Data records
--------------------
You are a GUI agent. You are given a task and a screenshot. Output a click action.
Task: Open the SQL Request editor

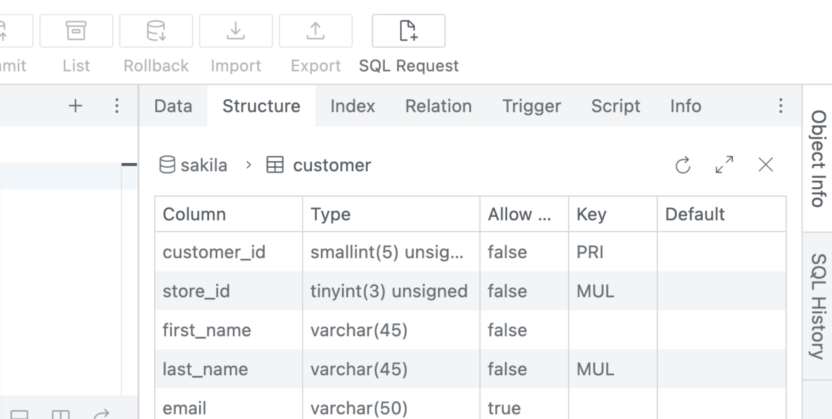coord(408,31)
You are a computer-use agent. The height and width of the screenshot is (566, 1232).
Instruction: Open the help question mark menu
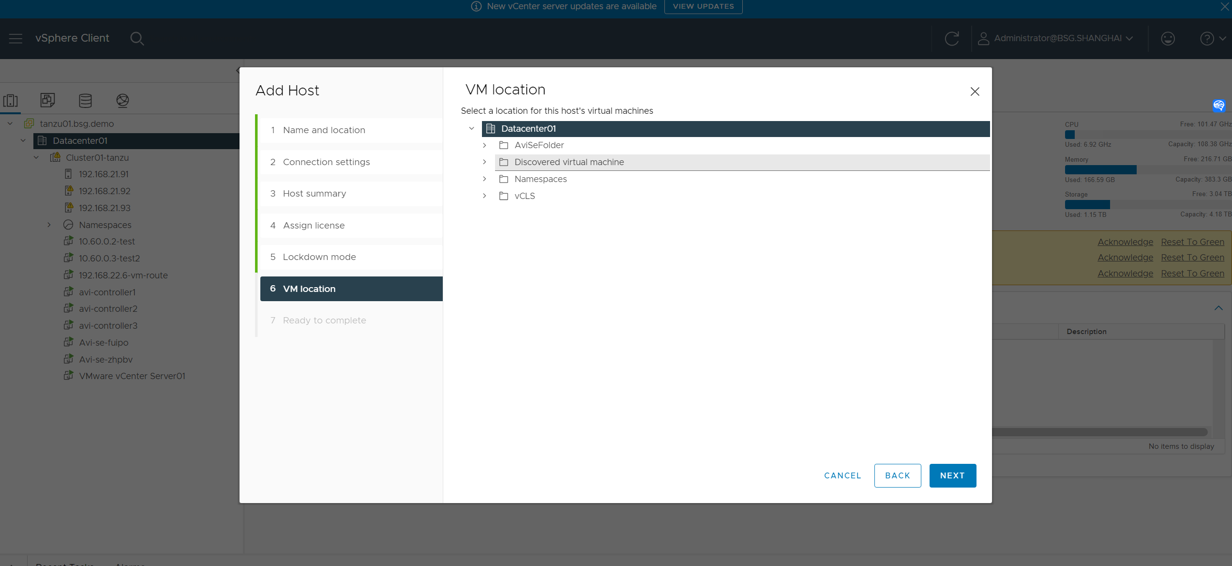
--------------------
■ **YOUR OBJECTIVE**: Go through the records and copy each line with "screenshot" in it.

■ **ANSWER SECTION**:
You are a GUI agent. You are given a task and a screenshot. Output a click action.
You are a computer-use agent. The height and width of the screenshot is (566, 1232).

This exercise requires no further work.